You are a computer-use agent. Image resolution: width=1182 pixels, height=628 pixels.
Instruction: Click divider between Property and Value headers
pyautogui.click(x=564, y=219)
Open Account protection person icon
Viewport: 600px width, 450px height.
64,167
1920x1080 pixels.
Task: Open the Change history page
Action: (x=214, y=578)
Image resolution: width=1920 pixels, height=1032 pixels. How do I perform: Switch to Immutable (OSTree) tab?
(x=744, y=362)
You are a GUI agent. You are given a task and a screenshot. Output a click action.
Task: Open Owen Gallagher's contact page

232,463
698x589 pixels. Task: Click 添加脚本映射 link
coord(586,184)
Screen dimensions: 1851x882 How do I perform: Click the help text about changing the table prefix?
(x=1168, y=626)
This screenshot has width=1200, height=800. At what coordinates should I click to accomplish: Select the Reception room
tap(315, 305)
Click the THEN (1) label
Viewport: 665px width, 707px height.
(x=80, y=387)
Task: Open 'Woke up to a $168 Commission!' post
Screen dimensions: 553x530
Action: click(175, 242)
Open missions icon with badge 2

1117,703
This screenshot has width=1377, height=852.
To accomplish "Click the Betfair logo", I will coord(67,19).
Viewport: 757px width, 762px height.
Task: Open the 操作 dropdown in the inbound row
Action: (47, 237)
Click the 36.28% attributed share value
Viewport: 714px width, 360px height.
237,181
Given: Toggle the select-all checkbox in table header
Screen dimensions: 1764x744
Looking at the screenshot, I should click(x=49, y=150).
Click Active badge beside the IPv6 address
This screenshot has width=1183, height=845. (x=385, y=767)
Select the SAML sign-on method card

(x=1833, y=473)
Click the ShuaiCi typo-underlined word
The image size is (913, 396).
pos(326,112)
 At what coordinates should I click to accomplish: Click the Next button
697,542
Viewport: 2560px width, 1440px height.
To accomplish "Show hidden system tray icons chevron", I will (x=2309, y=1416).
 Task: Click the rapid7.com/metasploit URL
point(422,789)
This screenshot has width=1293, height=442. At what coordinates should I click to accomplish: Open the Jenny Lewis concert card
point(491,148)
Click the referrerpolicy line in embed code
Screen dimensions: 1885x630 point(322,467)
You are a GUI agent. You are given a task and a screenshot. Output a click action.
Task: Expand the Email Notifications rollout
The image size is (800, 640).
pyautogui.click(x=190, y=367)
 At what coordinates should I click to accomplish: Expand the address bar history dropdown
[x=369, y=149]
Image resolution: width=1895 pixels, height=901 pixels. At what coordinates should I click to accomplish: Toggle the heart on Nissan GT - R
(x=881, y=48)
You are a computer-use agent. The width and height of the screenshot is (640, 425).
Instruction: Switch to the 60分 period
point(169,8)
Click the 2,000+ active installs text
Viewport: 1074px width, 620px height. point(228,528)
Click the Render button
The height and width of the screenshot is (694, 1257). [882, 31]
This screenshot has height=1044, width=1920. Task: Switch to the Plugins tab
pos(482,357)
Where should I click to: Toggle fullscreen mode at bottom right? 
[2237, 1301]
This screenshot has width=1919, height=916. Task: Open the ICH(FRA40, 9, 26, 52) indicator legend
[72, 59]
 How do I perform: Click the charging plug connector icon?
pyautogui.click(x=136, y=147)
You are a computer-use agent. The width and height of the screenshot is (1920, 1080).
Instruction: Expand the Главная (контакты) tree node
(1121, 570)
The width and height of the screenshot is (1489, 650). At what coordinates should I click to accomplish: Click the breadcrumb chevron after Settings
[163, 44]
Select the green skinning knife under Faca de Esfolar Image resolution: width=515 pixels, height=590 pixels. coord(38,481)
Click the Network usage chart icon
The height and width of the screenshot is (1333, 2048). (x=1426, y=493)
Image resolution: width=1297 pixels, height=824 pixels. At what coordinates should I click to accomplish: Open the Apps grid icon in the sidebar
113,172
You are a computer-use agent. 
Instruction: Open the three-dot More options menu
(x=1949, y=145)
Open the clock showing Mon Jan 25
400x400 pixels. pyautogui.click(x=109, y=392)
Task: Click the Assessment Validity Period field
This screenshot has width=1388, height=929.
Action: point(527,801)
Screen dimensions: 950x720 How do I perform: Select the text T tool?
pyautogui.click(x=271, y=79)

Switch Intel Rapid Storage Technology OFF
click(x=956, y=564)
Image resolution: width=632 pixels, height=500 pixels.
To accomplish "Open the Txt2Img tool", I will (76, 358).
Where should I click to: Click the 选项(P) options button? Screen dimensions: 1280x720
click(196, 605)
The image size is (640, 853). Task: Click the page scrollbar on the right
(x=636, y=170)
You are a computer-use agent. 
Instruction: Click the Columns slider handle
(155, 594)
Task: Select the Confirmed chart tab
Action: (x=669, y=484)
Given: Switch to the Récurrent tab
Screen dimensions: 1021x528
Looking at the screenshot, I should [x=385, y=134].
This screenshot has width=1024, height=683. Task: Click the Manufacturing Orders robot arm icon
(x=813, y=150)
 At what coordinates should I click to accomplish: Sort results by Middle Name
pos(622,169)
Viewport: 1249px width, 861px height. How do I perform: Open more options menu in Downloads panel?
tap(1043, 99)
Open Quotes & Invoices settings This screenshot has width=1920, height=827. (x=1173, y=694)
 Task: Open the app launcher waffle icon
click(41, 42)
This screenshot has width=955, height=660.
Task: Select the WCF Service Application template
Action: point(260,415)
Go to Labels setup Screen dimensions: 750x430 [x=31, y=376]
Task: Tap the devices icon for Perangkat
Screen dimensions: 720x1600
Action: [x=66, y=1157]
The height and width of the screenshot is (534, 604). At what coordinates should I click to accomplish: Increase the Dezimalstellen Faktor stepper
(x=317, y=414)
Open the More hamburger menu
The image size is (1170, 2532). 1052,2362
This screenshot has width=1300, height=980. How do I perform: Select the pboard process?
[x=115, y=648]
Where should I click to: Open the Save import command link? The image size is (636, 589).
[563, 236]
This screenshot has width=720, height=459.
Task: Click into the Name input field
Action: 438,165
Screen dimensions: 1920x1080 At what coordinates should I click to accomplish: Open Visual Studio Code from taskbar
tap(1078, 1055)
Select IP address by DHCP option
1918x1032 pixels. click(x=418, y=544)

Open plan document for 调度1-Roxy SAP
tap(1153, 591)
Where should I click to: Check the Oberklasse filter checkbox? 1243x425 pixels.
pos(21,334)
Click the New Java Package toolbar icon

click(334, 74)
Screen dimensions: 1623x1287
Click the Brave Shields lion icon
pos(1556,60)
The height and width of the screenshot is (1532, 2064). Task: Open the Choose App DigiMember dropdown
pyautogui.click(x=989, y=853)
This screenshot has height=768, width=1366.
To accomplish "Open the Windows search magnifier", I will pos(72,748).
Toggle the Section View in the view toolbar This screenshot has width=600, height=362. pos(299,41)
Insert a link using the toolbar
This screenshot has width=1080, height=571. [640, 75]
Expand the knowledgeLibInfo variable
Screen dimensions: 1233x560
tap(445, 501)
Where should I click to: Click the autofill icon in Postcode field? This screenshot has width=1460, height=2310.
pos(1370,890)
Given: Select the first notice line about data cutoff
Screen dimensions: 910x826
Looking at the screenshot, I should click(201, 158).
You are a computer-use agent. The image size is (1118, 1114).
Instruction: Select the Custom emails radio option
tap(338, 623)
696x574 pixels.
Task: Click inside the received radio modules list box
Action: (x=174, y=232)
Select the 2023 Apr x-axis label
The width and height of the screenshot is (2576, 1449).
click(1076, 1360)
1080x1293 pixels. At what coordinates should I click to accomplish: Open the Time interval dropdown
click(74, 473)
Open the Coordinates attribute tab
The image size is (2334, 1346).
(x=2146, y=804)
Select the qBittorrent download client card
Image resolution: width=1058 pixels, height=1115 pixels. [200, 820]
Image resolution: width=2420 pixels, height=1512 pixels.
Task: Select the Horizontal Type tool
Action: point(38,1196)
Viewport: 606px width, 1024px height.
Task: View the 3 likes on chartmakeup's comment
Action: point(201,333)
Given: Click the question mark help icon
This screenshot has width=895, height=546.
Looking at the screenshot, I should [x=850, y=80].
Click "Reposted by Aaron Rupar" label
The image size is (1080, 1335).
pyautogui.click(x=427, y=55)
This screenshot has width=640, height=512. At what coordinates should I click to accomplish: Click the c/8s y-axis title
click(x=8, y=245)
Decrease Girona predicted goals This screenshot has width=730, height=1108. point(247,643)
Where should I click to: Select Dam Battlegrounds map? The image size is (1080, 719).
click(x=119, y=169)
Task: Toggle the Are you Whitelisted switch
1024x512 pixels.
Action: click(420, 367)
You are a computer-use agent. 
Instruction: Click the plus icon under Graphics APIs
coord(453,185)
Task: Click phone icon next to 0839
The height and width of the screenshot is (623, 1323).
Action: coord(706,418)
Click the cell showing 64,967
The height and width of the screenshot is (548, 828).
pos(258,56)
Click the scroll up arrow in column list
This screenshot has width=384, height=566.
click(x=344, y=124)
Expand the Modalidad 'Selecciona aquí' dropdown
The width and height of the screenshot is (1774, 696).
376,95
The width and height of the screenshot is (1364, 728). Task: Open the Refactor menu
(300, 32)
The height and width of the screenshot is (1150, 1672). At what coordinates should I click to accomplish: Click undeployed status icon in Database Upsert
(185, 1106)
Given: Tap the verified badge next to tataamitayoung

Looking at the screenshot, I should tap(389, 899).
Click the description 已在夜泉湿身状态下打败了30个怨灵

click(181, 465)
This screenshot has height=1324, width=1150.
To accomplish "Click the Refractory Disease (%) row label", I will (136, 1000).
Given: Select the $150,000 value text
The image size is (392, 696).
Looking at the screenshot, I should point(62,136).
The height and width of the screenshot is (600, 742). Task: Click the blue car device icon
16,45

※ ※ ※

> [What you need to do] Reproduce the lines from the one containing "Image resolution: width=632" through the one containing "click(196, 605)", inclusive, without any changes.

> [Task response]
Image resolution: width=632 pixels, height=500 pixels.
To accomplish "Open the Txt2Img tool", I will (76, 358).
Where should I click to: Click the 选项(P) options button? Screen dimensions: 1280x720
click(196, 605)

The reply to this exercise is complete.